Une région fortement artificialisée
Dans les Pays de la Loire, en 2022, 10,8 % des sols sont artificialisés (figure 1), soit 2,2 points de plus qu’en France métropolitaine. La région se classe au 4e rang pour son taux de surfaces artificialisées, derrière l’Île-de-France, la Bretagne et les Hauts-de-France. La région totalise 3 500 km2 de surfaces artificialisées.
Ce taux de surfaces artificialisées élevé s’explique notamment par la croissance démographique et économique des dernières décennies, dans un contexte où l’optimisation des surfaces à construire était peu prise en compte. Lors de la dernière décennie, le rythme de l’urbanisation est d’ailleurs resté soutenu dans la région ([P. Bauer et al., 2025 ; pour en savoir plus (4)], [C. Hervy et al., 2023 ; pour en savoir plus (5)]). En outre, la morphologie de la région, avec un faible relief, un maillage serré des villes, ainsi qu’un littoral attractif, a facilité cet étalement urbain.
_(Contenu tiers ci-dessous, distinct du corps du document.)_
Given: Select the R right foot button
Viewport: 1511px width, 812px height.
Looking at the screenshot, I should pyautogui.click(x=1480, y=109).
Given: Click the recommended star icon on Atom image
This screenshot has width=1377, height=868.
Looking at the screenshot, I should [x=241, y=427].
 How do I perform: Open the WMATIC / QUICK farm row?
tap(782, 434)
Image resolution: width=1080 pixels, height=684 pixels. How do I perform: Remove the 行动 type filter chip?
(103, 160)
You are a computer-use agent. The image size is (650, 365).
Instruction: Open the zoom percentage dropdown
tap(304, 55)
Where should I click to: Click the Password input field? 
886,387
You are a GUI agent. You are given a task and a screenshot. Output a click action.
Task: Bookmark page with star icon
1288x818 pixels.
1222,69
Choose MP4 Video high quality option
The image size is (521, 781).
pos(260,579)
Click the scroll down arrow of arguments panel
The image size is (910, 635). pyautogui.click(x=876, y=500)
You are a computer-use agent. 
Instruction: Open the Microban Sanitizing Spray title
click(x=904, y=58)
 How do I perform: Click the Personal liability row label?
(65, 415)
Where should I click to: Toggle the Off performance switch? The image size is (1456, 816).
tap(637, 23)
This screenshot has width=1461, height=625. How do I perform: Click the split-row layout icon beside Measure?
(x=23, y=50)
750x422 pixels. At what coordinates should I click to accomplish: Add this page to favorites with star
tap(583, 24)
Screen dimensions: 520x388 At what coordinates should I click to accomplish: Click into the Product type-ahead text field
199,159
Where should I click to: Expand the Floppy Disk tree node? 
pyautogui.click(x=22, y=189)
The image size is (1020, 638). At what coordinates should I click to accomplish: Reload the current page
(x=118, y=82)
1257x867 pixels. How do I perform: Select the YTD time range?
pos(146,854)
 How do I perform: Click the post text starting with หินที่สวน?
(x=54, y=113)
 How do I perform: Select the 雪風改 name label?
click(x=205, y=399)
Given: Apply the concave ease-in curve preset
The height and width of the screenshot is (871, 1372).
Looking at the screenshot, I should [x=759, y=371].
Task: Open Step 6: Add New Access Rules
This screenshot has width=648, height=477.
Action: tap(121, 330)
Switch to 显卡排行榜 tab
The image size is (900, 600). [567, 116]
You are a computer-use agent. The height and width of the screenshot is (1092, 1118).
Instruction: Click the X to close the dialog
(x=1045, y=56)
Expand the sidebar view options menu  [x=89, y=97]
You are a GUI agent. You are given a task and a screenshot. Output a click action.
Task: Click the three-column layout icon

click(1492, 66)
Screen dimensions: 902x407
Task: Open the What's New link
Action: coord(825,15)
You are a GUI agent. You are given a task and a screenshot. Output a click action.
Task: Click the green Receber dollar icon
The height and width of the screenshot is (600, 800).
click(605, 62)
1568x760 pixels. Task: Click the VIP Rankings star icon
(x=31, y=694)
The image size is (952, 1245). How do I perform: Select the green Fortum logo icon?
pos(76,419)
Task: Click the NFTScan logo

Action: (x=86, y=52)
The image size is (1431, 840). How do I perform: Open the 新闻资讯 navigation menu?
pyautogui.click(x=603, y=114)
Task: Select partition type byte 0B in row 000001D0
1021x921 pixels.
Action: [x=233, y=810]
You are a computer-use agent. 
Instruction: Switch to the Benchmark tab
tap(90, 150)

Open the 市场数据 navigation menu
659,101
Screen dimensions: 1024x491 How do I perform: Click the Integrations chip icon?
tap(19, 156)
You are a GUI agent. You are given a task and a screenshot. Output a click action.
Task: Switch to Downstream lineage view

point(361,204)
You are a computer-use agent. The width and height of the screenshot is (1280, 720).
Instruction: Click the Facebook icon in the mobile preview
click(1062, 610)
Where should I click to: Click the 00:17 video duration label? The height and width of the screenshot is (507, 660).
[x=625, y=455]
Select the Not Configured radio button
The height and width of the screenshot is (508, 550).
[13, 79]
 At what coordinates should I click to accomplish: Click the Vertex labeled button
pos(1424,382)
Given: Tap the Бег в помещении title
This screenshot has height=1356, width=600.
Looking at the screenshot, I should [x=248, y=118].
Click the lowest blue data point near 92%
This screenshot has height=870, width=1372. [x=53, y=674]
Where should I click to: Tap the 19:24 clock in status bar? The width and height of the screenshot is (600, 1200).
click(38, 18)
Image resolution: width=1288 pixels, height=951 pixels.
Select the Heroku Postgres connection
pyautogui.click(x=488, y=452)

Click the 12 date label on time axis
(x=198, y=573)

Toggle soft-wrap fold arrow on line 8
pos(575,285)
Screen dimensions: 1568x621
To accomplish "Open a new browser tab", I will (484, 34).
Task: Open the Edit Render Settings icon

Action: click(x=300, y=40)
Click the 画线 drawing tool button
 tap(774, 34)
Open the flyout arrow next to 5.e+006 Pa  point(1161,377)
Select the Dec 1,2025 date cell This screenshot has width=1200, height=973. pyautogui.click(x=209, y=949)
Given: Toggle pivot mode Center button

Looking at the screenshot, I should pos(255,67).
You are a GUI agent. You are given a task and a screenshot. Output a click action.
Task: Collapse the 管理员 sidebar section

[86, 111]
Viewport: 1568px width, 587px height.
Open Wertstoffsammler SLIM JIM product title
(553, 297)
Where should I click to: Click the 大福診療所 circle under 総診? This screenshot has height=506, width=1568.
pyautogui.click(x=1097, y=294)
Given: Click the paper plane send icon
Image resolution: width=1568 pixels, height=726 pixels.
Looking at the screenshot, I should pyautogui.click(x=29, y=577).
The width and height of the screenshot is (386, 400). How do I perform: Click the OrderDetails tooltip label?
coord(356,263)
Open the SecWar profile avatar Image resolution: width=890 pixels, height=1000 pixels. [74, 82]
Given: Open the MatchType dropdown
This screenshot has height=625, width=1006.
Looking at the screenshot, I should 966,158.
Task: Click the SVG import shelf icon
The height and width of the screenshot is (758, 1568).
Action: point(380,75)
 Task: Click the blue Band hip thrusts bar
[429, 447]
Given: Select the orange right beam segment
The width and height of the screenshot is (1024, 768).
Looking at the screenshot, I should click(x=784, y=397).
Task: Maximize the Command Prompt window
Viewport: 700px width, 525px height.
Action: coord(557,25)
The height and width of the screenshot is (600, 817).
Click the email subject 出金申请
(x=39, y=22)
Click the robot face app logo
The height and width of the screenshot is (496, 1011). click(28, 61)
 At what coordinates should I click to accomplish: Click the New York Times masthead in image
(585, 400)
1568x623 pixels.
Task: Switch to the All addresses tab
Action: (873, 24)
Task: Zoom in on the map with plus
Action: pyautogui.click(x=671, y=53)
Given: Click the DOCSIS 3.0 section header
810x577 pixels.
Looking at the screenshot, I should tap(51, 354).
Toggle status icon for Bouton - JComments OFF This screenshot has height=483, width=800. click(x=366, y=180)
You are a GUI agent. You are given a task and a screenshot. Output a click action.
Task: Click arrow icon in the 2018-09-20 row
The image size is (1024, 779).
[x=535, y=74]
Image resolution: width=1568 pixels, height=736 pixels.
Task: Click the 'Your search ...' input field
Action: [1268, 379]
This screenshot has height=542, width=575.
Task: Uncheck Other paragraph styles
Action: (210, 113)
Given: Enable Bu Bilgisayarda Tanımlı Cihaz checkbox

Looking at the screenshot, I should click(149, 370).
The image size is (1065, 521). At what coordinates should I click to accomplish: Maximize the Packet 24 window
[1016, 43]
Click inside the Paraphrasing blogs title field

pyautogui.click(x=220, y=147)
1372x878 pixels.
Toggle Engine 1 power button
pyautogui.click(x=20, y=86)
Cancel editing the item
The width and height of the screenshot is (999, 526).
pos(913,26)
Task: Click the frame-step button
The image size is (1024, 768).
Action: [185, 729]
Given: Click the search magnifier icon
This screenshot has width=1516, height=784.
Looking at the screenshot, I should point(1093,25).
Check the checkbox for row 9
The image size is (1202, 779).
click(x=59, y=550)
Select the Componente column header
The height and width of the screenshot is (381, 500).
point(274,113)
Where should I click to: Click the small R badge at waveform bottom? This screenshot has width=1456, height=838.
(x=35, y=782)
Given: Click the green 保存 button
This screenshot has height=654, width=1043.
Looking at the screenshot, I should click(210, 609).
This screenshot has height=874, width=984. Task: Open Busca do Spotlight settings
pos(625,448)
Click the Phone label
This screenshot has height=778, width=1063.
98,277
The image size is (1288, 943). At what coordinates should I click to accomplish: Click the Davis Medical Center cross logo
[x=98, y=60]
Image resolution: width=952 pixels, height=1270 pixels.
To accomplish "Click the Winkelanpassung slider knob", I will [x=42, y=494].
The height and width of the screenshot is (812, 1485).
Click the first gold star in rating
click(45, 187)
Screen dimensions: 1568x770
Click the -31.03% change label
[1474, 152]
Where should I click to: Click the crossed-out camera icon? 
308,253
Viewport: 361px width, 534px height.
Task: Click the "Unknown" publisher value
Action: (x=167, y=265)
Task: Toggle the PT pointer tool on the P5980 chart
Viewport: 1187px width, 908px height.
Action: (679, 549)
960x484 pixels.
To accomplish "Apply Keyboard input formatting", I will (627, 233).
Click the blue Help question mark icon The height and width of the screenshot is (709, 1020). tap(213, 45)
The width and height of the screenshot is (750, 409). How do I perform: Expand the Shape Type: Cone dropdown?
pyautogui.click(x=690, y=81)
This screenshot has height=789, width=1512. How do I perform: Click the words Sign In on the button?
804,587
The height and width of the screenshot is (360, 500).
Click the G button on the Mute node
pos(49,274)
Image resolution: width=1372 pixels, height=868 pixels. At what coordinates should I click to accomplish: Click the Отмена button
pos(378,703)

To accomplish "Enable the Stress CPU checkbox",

tableauFigure 1 – Taux de surfaces artificialisées par région
| Libellé de région | Taux de surfaces artificialisées |
|---|---|
| Île-de-France | 20,9 |
| Bretagne | 12,3 |
| Hauts-de-France | 11,2 |
| Pays de la Loire | 10,8 |
| Normandie | 10,6 |
| Provence-Alpes-Côte d'Azur | 9,1 |
| Auvergne-Rhône-Alpes | 8,3 |
| Nouvelle-Aquitaine | 8,3 |
| Occitanie | 7,2 |
| Grand Est | 7,1 |
| Centre-Val de Loire | 7,0 |
| Bourgogne-Franche-Comté | 6,0 |
| Corse | 3,6 |
- Lecture : En Île-de-France, 20,9 % des surfaces sont artificialisées.
- Champ : France métropolitaine.
- Source : IGN, référentiel OCS GE, millésimes centrés sur 2021.
graphiqueFigure 1 – Taux de surfaces artificialisées par région

- Lecture : En Île-de-France, 20,9 % des surfaces sont artificialisées.
- Champ : France métropolitaine.
- Source : IGN, référentiel OCS GE, millésimes centrés sur 2021.
900 m2 artificialisés par habitant, dont la moitié imperméable
En 2022, dans les Pays de la Loire, 900 m2 de sols sont artificialisés par habitant, contre 719 m2 en France métropolitaine (figure 2).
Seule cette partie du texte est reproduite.